Jinming is excited about moving into his new home and has been given a budget limit of \(n\) yuan to spend on decorating his room. He plans to purchase several items, each with a price (a multiple of 10) and an importance rating from 1 to 5, where 5 indicates the highest priority. The items are divided into two categories: main items and accessories. An accessory item can only be purchased if its corresponding main item is bought. Each main item can have 0, 1, or 2 accessories.

If Jinming decides to buy \(k\) items with prices \(v_{j_1}, v_{j_2}, \dots, v_{j_k}\) and importance ratings \(w_{j_1}, w_{j_2}, \dots, w_{j_k}\), the total score is calculated as:

[ \sum_{i=1}^{k} v_{j_i} \times w_{j_i} ]

The goal is to choose a set of items such that the total cost does not exceed \(n\) yuan, while maximizing the total score. Note that if an accessory is chosen, its main item must be included as well.

inputFormat

The first line contains two integers: \(n\) (the available budget, in yuan) and \(m\) (the number of items).

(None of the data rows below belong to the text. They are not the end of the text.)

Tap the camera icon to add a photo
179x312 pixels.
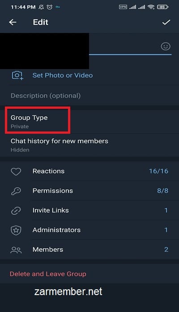[x=17, y=75]

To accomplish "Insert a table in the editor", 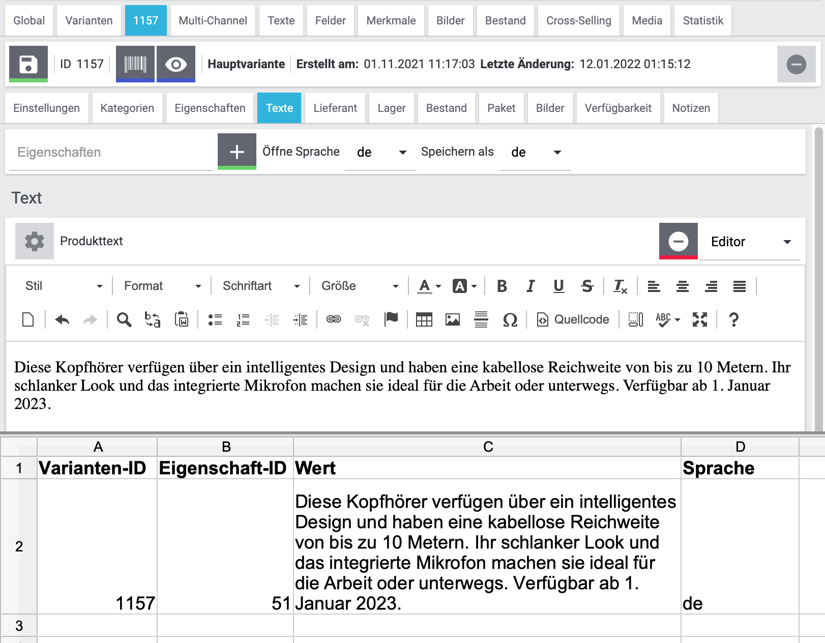I will pyautogui.click(x=424, y=319).
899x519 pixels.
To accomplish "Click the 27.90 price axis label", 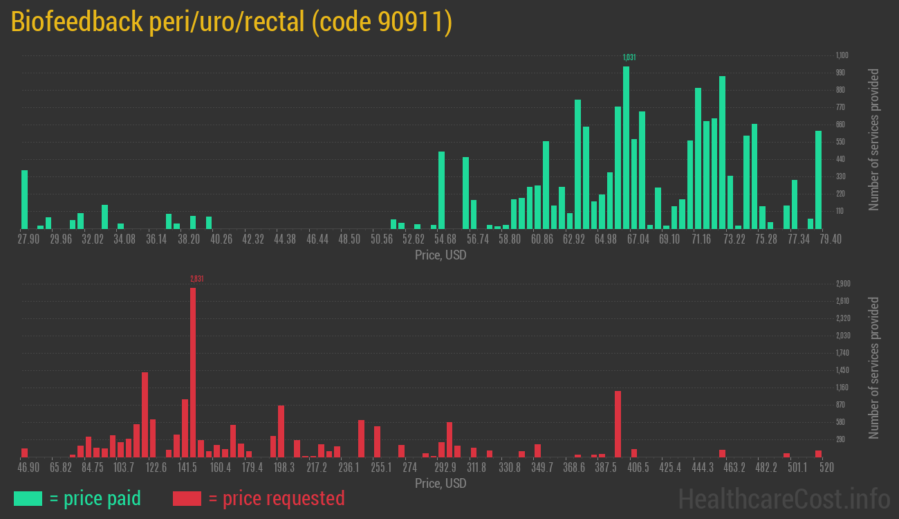I will point(28,237).
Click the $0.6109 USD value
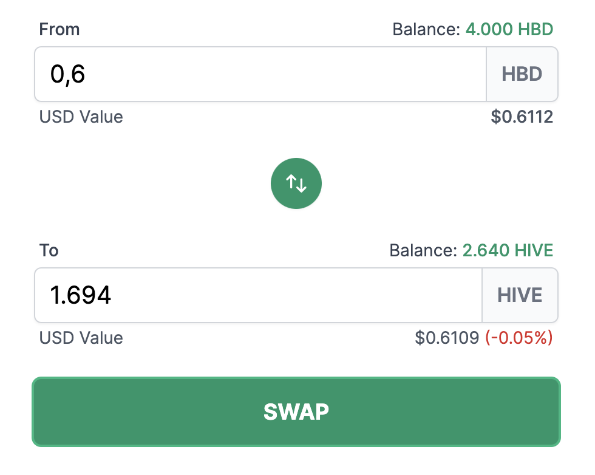The width and height of the screenshot is (595, 475). (x=447, y=338)
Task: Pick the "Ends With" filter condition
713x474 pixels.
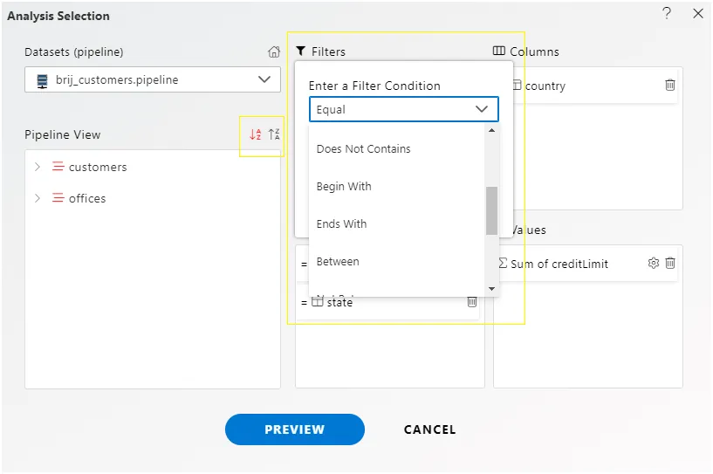Action: point(341,224)
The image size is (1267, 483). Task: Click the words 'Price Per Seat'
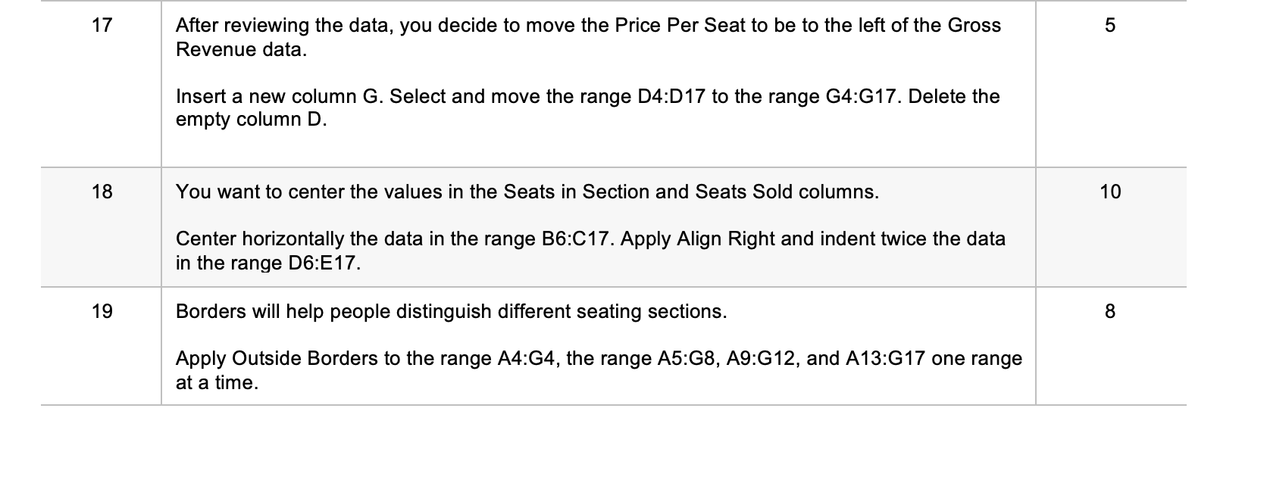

Each of the following \(m\) lines contains three integers: \(v\), \(w\), and \(q\), where:

• \(v\) is the price of the item (in multiples of 10 yuan),
• \(w\) is the importance of the item (an integer from 1 to 5),
• \(q = 0\) indicates that the item is a main item; otherwise, the item is an accessory to the main item with index \(q\).

outputFormat

Output a single integer representing the maximum achievable total score multiplied by 10 (since prices are in multiples of 10). The total score is defined as:

[ \sum v_j \times w_j ]

where the sum is taken over all selected items and the total cost does not exceed \(n\) yuan.

sample

1000 5
800 2 0
400 5 1
300 5 1
400 3 0
500 2 0

2200